Type | Default | Details | |
---|---|---|---|
fname_raster | str | Name of raster file | |
name | str | Prior | Name of the State variable |
class PriorCB(Callback):
"Emulate a prior by taking the mean of measurement over a single grid cell."
def __init__(self,
fname_raster:str, # Name of raster file
name:str='Prior' # Name of the State variable
):
fc.store_attr()
def __call__(self,
loc_id:int, # Unique id of an individual area of interest.
o:Type[State] # A State's object
):
polygon = o.smp_areas.loc[o.smp_areas.reset_index().loc_id == loc_id].geometry
with rasterio.open(self.fname_raster) as src:
out_image, out_transform = mask(src, polygon, crop=True)
mean_value = np.mean(out_image)
return Variable(self.name, mean_value)
For example:
# Emulate data collection
dc_emulator = DataCollector(fname_raster)
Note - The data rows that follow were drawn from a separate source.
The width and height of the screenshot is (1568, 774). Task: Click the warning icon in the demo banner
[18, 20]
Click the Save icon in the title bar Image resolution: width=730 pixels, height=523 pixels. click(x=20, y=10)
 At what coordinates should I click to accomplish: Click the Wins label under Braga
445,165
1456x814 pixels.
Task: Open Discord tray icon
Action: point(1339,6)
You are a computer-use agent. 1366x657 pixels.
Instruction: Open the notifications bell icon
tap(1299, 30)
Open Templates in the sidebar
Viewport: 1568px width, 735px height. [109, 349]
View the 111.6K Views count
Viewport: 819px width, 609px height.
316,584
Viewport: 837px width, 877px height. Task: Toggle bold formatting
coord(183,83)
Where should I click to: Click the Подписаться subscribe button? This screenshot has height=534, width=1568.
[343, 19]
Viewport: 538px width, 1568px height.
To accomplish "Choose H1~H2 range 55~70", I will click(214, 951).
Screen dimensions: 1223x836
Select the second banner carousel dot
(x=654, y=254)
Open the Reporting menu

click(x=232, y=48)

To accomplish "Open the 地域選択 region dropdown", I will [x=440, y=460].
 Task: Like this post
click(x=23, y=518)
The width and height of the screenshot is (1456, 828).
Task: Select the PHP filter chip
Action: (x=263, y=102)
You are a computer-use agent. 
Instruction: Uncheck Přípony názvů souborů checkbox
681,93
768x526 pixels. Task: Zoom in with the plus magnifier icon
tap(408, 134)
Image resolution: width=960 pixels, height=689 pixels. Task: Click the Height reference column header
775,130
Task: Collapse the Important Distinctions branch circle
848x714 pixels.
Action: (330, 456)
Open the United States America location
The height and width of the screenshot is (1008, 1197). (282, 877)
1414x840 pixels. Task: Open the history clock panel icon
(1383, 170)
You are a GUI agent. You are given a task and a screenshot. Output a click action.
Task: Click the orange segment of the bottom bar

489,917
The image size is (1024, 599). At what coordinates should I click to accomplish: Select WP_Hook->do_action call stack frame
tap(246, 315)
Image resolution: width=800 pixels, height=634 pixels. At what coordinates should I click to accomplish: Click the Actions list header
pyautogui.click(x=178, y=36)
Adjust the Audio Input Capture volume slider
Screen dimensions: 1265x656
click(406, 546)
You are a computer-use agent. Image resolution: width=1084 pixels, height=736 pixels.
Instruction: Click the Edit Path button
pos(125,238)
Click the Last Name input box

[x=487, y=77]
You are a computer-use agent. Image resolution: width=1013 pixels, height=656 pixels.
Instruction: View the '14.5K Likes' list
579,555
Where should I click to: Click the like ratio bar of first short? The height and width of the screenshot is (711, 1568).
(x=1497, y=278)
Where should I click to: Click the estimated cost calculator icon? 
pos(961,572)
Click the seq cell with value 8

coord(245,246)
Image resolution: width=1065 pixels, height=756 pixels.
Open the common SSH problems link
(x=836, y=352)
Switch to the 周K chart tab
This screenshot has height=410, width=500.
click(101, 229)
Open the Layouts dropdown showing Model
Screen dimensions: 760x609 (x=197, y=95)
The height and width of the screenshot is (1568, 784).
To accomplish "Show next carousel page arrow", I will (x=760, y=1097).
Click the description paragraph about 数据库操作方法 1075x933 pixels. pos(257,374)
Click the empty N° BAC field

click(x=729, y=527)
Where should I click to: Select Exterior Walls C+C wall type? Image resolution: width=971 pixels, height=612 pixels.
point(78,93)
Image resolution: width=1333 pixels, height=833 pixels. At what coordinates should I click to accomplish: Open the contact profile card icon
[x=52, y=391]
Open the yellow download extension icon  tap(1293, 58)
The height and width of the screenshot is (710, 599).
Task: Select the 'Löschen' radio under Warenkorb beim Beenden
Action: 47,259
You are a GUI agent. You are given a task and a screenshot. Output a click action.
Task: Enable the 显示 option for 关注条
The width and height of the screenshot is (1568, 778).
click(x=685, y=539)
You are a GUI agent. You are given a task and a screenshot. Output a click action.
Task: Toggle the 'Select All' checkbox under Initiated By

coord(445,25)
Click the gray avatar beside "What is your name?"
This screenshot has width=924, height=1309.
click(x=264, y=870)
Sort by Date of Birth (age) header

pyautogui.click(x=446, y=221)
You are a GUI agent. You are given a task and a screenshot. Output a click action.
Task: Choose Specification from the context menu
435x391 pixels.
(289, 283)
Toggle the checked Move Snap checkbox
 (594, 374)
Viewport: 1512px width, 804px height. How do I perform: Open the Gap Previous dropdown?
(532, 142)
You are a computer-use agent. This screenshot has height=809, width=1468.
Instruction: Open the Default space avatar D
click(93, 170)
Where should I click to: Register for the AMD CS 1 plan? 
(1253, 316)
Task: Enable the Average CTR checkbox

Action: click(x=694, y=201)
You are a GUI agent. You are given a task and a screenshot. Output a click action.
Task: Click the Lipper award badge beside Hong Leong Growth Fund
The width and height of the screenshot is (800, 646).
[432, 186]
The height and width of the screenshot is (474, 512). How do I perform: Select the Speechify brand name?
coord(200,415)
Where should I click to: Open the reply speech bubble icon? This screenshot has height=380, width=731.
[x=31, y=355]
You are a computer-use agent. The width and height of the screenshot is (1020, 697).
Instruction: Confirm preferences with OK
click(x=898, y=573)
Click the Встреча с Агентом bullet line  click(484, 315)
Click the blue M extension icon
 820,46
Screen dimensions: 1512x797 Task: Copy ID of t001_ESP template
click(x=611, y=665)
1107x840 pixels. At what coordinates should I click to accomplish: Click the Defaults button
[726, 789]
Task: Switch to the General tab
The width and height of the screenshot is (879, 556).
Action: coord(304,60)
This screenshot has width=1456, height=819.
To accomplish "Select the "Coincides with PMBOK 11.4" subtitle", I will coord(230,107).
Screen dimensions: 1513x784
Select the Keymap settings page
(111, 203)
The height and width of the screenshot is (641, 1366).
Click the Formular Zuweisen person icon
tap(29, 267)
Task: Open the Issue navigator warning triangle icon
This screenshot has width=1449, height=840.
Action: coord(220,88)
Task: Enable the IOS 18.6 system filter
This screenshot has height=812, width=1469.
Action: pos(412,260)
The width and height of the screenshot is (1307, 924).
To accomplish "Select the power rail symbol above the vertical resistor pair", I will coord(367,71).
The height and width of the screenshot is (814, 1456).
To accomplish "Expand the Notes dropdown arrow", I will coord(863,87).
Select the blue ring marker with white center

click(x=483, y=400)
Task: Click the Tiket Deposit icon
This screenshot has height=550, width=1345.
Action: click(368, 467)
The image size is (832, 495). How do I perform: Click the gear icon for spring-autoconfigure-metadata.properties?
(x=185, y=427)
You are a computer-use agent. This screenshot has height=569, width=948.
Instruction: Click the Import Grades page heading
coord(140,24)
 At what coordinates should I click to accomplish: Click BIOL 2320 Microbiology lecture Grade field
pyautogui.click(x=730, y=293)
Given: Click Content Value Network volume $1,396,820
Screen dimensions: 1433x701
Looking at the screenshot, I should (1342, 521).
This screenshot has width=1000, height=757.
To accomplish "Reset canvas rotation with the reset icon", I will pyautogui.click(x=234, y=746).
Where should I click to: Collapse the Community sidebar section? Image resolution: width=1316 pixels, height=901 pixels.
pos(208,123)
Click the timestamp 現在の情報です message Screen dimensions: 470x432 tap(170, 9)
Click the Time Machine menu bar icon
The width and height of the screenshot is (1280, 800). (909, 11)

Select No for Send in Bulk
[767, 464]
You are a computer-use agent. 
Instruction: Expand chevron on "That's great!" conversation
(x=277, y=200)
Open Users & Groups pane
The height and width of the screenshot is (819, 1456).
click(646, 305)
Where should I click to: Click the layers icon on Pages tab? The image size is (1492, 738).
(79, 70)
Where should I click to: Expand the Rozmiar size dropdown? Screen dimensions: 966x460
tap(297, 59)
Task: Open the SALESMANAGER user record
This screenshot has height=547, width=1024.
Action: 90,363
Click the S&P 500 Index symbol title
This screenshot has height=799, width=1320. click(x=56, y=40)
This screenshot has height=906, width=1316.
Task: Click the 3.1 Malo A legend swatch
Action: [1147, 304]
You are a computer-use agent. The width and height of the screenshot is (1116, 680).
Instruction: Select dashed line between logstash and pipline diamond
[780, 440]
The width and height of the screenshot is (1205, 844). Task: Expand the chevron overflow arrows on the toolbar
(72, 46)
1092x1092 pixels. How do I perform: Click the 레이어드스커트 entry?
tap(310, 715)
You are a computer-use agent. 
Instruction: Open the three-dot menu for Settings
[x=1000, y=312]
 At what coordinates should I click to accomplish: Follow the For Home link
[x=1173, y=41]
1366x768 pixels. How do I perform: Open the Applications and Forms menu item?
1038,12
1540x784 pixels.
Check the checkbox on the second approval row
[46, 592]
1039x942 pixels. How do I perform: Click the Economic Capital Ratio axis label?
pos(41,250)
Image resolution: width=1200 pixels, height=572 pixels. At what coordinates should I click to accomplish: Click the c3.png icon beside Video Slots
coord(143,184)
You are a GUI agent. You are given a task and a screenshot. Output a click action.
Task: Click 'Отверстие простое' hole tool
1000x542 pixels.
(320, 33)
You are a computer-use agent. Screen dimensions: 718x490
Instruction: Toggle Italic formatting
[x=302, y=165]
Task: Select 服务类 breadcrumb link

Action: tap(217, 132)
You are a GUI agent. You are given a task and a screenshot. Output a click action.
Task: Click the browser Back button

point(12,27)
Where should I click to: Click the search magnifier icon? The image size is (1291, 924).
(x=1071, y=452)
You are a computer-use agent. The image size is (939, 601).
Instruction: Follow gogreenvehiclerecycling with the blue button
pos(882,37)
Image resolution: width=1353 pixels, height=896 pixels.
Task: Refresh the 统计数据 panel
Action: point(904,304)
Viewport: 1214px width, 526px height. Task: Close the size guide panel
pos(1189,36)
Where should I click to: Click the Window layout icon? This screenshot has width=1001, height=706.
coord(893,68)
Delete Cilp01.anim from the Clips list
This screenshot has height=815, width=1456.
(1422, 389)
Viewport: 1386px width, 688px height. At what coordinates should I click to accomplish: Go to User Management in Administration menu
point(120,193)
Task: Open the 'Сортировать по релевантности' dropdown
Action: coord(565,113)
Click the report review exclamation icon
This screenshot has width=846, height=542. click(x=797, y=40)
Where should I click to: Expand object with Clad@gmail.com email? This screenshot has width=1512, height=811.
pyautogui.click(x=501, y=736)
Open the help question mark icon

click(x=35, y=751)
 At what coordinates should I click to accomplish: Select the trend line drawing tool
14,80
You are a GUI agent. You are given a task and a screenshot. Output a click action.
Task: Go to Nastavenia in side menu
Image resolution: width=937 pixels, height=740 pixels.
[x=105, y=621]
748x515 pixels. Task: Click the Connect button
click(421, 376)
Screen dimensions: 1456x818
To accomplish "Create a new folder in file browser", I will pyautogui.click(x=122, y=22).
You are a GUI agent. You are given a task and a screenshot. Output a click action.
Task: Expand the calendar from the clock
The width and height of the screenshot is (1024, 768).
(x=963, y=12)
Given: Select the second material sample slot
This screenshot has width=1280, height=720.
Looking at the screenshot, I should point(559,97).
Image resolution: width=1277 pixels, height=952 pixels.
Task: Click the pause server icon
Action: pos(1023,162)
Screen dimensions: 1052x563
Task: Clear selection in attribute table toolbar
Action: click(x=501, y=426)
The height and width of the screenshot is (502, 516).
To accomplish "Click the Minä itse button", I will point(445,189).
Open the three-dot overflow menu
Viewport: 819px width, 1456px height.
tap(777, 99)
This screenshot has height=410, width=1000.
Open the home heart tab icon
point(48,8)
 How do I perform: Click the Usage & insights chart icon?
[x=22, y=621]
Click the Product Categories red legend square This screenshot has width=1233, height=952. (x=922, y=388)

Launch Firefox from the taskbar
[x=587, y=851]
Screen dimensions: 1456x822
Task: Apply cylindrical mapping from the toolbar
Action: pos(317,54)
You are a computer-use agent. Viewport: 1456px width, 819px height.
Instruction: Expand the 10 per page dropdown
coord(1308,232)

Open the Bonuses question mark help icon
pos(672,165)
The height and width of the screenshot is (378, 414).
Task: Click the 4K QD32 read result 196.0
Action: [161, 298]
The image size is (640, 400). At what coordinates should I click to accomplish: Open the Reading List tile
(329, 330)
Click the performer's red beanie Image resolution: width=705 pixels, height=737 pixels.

samples_t0 = dc_emulator.collect(sample_locs)
ax = samples_t0.plot(column='value', s=3, legend=True)
gdf_grid.boundary.plot(color=black, lw=0.5, ax=ax)
ax.axis('off');
State
and return it:state = State(samples_t0, gdf_grid, cbs=[
MaxCB(), MinCB(), StdCB(), CountCB(), MoranICB(k=5), PriorCB(fname_raster)
])
# You have to call the instance
state_t0 = state(); state_t0
Max | Min | Standard Deviation | Count | Moran.I | Prior | |
---|---|---|---|---|---|---|
loc_id | ||||||
0 | NaN | NaN | NaN | NaN | NaN | 0.102492 |
1 | 0.147935 | 0.133871 | 0.005889 | 3.0 | NaN | 0.125727 |
2 | 0.173122 | 0.158602 | 0.007260 | 2.0 | NaN | 0.161802 |
3 | NaN | NaN | NaN | NaN | NaN | 0.184432 |
4 | 0.213377 | 0.213377 | 0.000000 | 1.0 | NaN | 0.201405 |
... | ... | ... | ... | ... | ... | ... |
95 | 0.857352 | 0.838420 | 0.009466 | 2.0 | NaN | 0.803670 |
96 | 0.812587 | 0.812587 | 0.000000 | 1.0 | NaN | 0.763408 |
97 | NaN | NaN | NaN | NaN | NaN | 0.727797 |
98 | 0.703173 | 0.703173 | 0.000000 | 1.0 | NaN | 0.646002 |
99 | 0.693839 | 0.693839 | 0.000000 | 1.0 | NaN | 0.655185 |
100 rows × 6 columns
Why the expand_to_k_nearest
method?
The Moran.I
index is a statistical method used to determine if there is a significant spatial autocorrelation in a dataset. It helps to characterize the level of spatial correlation within each area of interest, such as a cell in your example.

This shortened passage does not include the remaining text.